[Dataset entries]

= = = = = = =

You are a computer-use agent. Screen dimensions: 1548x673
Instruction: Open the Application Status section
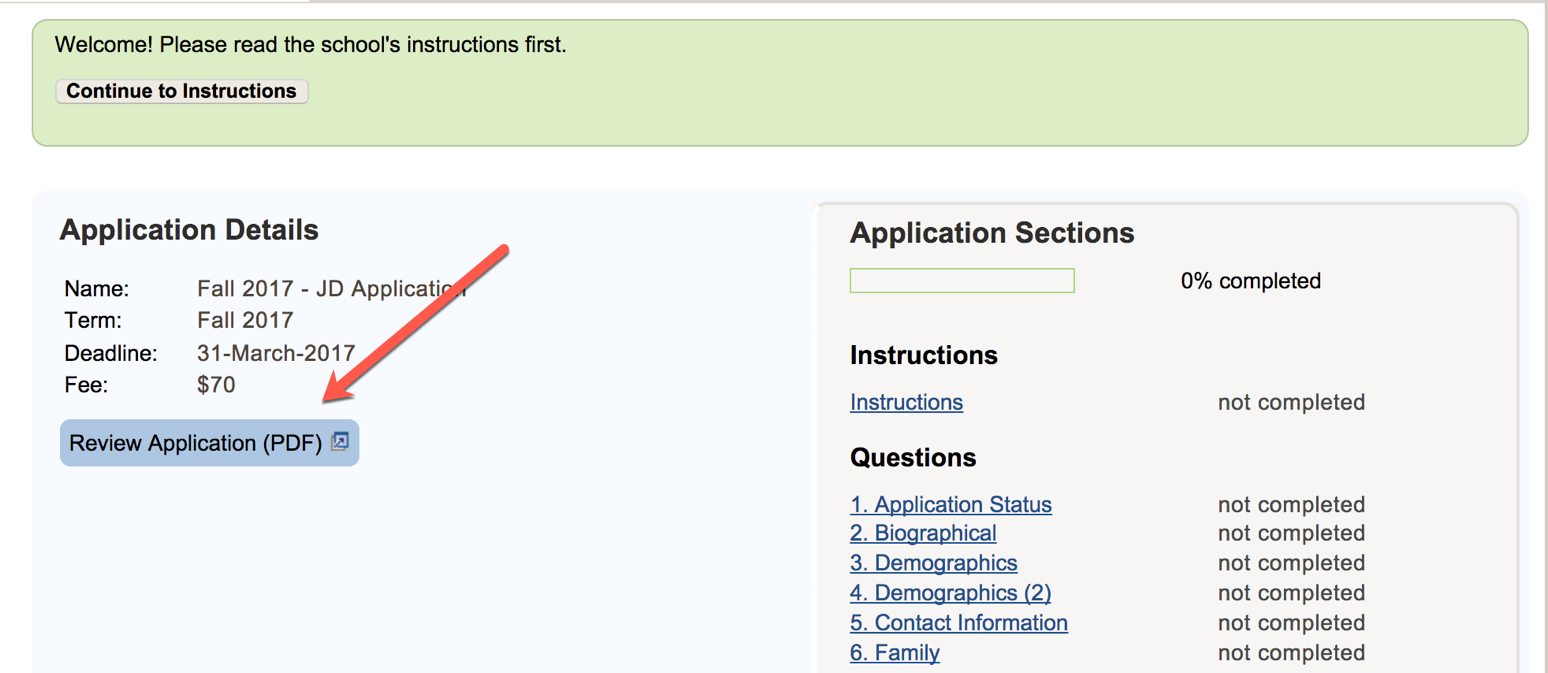pos(949,504)
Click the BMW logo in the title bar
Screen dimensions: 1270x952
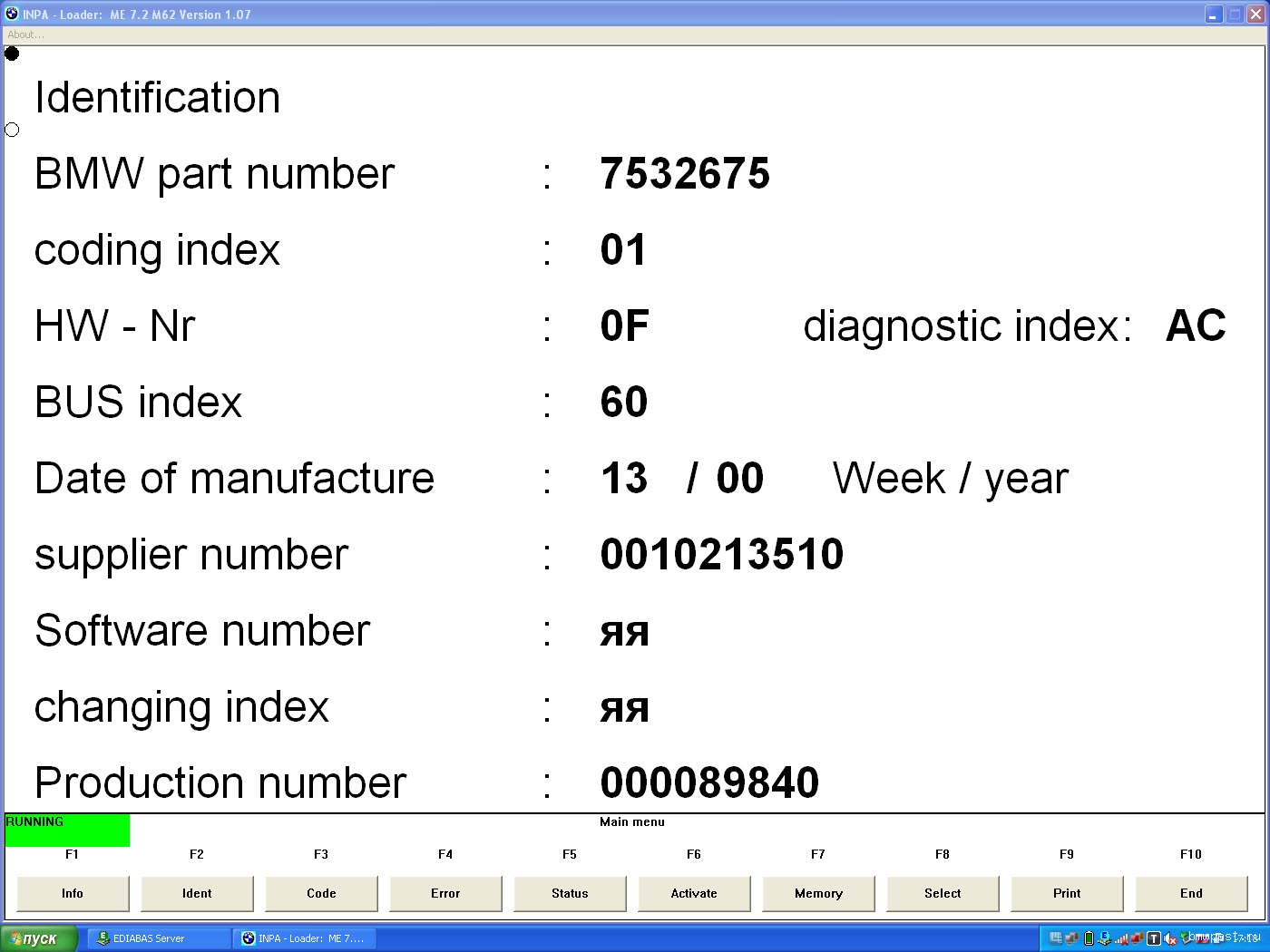point(12,14)
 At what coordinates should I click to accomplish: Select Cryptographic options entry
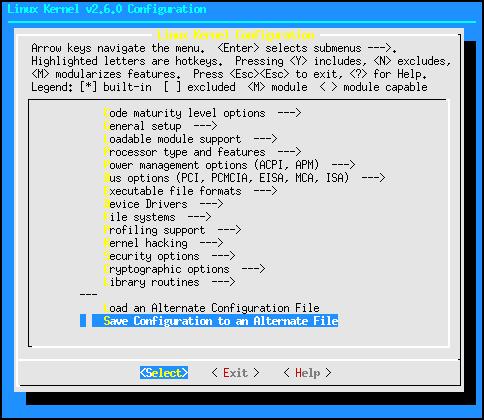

= = = = = = =

Work required
In the data above, find the line with "Instruction: Open the" and repeat it and every line after it through the end, exactly; leave the pictures out.

Answer for the task
Instruction: Open the Application Status section
pos(949,504)
Click the BMW logo in the title bar
Screen dimensions: 1270x952
point(12,14)
 At what coordinates should I click to accomplish: Select Cryptographic options entry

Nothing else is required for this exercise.